REQUIREMENT 1: From the Kenya-Brexit article, repeat the words starting with "By Beth Nyaga" and going on through "across the world.".
REQUIREMENT 2: According to the Kenya-Brexit article, where does Britain rank among Kenya's trading partners?
REQUIREMENT 3: Turn the paragraph of the Kenya-Brexit article beginning "Over 60 UK companies" into a list.

PASSAGE:
== == ==
By Beth Nyaga
Kenya will have to negotiate afresh trade agreements with Britain following the Brexit decision National Treasury Cabinet Secretary Henry Rotich has said.
Britain’s vote to leave the European Union continues to reverberate through financial markets, with the sterling pound falling to its lowest level in 31 years, despite government attempts to relieve some of the confusion about the political and economic outlook.
The UK is one of the largest foreign investors in Kenya with bilateral trade totaling to over 170 billion shillings last year.
Over 60 UK companies operate from Kenya, including Barclays Bank, British Airways, BAT, Standard Chartered Bank, Diageo, GlaxoSmithKline, Unilever, De La Rue, Finlays, G4S, Tullow Oil and BG Group.
Kenyan authorities continue to keep an eye on the happenings in Europe as the effects of Brexit continues to reverberate across the world.
Exporters to Britain which is Kenya’s third largest trading partner are worried that the weakening sterling pound is likely to condemn them into huge losses denying Kenya the much needed foreign currency inflows.
== == ==
MATERIAL PROVIDED:
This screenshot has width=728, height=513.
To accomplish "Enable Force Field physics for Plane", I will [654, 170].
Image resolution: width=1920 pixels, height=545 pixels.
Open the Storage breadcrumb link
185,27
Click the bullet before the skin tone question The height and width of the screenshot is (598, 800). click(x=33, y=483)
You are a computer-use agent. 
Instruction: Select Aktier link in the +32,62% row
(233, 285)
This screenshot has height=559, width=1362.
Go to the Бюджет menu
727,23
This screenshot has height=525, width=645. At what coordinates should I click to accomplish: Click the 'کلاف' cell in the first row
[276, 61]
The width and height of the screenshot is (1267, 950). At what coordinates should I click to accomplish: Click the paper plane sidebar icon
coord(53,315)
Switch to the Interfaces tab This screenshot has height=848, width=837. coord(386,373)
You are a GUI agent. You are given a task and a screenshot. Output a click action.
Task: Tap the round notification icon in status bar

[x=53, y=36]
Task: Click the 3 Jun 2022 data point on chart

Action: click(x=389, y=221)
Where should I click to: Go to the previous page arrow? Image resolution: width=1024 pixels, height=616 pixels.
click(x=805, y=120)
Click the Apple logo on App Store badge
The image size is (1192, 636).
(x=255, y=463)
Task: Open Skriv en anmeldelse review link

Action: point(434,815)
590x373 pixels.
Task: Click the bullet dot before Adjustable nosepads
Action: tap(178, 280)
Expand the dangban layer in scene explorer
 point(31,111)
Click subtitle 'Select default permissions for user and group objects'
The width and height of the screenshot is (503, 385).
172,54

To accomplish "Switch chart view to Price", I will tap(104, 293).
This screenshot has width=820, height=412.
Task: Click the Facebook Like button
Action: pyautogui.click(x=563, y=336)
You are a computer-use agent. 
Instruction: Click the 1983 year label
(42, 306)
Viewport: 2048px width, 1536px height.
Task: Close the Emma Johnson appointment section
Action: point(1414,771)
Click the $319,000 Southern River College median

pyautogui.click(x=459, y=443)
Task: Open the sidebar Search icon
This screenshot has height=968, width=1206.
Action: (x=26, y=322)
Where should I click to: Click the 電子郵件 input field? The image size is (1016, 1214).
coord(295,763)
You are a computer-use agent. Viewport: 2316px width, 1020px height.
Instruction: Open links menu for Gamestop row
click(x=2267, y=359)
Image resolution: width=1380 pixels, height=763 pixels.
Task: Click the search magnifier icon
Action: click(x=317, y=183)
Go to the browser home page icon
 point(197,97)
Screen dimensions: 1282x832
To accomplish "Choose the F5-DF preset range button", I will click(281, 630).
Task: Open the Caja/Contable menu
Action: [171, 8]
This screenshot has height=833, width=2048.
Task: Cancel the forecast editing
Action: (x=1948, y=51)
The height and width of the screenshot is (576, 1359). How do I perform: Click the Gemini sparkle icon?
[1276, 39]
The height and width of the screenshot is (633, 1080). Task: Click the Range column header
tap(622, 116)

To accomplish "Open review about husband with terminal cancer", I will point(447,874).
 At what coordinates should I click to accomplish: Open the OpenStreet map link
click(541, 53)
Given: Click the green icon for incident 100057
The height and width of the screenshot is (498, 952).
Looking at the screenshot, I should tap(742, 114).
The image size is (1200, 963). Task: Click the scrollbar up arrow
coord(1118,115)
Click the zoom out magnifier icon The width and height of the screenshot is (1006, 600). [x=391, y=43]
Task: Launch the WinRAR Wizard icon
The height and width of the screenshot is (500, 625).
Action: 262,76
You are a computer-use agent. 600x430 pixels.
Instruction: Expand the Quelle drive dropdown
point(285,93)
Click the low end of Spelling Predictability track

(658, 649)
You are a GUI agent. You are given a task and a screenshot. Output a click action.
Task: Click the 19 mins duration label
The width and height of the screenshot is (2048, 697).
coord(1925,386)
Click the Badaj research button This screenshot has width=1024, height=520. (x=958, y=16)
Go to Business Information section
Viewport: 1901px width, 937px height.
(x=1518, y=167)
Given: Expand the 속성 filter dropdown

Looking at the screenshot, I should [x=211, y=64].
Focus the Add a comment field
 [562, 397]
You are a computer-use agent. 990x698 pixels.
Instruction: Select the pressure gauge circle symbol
== == ==
ANSWER SPACE 1:
By Beth Nyaga
Kenya will have to negotiate afresh trade agreements with Britain following the Brexit decision National Treasury Cabinet Secretary Henry Rotich has said.
Britain’s vote to leave the European Union continues to reverberate through financial markets, with the sterling pound falling to its lowest level in 31 years, despite government attempts to relieve some of the confusion about the political and economic outlook.
The UK is one of the largest foreign investors in Kenya with bilateral trade totaling to over 170 billion shillings last year.
Over 60 UK companies operate from Kenya, including Barclays Bank, British Airways, BAT, Standard Chartered Bank, Diageo, GlaxoSmithKline, Unilever, De La Rue, Finlays, G4S, Tullow Oil and BG Group.
Kenyan authorities continue to keep an eye on the happenings in Europe as the effects of Brexit continues to reverberate across the world.

ANSWER SPACE 2: Britain is Kenya's third largest trading partner.

ANSWER SPACE 3:
More than 60 UK companies operate from Kenya, including:
- Barclays Bank
- British Airways
- BAT
- Standard Chartered Bank
- Diageo
- GlaxoSmithKline
- Unilever
- De La Rue
- Finlays
- G4S
- Tullow Oil
- BG Group